On Wed, Oct 05, 2022 at 06:19:44PM -0700, Bobby Eshleman wrote:
This patch replaces the struct virtio_vsock_pkt with struct sk_buff.
Using sk_buff in vsock benefits it by a) allowing vsock to be extended
for socket-related features like sockmap, b) vsock may in the future
use other sk_buff-dependent kernel capabilities, and c) vsock shares
commonality with other socket types.
This patch is taken from the original series found here:
https://lore.kernel.org/all/cover.1660362668.git.bobby.eshleman@xxxxxxxxxxxxx/
Small-sized packet throughput improved by ~5% (from 18.53 Mb/s to 19.51
Mb/s). Tested using uperf, 16B payloads, 64 threads, 100s, averaged from
10 test runs (n=10).

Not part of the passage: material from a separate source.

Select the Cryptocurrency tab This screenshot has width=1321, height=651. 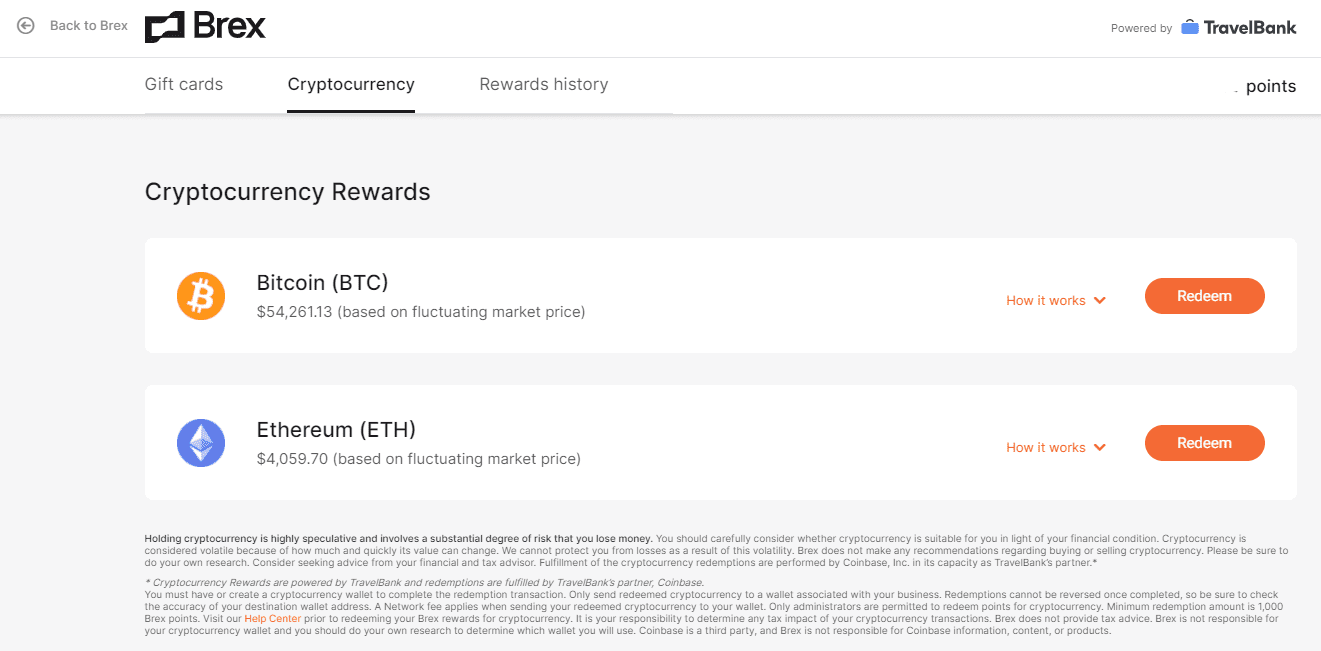(x=351, y=84)
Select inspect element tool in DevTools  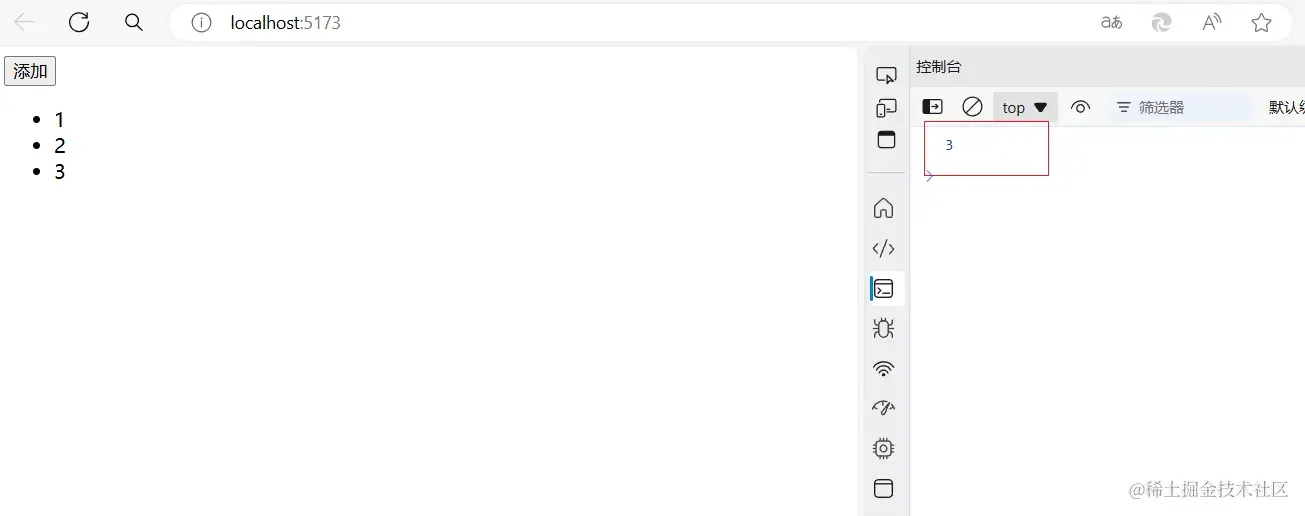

This improvement is likely due to packet merging.
Large-sized packet throughput decreases ~9% (from 27.25 Gb/s to 25.04
Gb/s). Tested using uperf, 64KB payloads, 64 threads, 100s, averaged
from 10 test runs (n=10).
Medium-sized packet throughput decreases ~5% (from 4.0 Gb/s to 3.81
Gb/s). Tested using uperf, 4k to 8k payload sizes picked randomly
according to normal distribution, 64 threads, 100s, averaged from 10
test runs (n=10).
It is surprizing to me that the original vsock code managed to outperform
the new one, given that to my knowledge we did not focus on optimizing it.